# EXERCISE
Among the lines below, restate word for word only those from the line with "You are a GUI agent. The screenshot is 239×2576." through the line with "Tik Tok skin", with both end lines kept.

(RECORDED DATA begins)

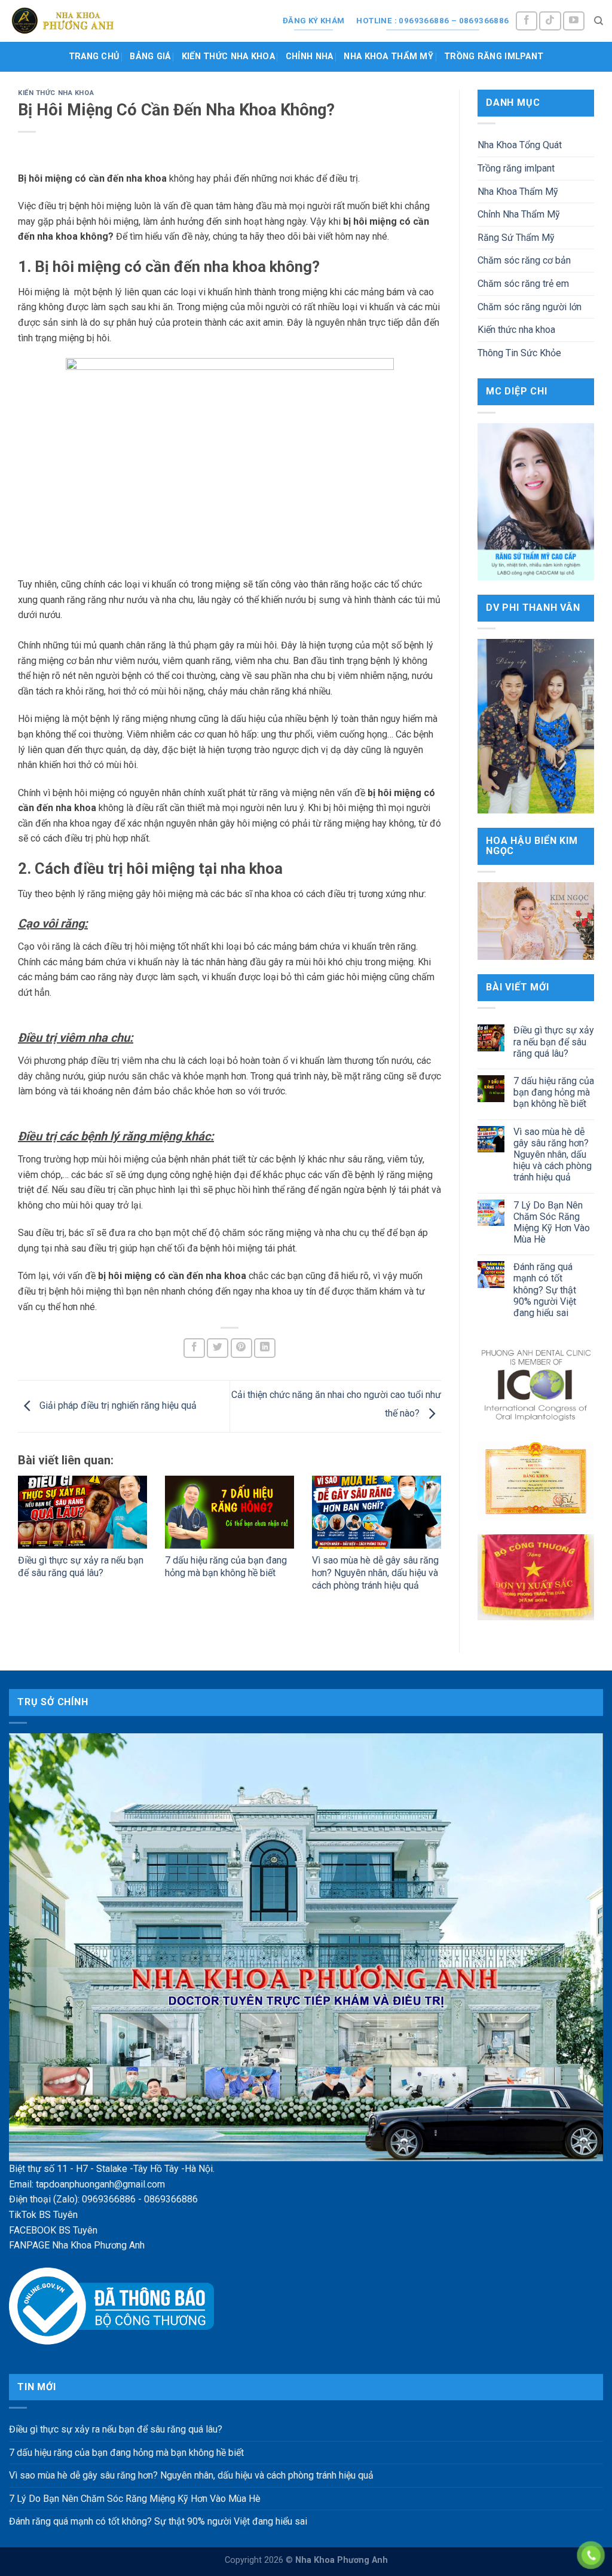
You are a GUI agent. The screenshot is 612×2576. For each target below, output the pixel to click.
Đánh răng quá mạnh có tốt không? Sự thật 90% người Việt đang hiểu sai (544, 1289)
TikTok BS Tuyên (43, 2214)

(RECORDED DATA ends)
(RECORDED DATA begins)

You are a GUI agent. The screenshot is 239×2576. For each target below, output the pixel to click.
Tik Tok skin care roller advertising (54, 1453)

(RECORDED DATA ends)

# ANSWER TO THE EXERCISE
You are a GUI agent. The screenshot is 239×2576. For each target below, output the pixel to click.
Tik Tok skin care roller advertising (54, 1453)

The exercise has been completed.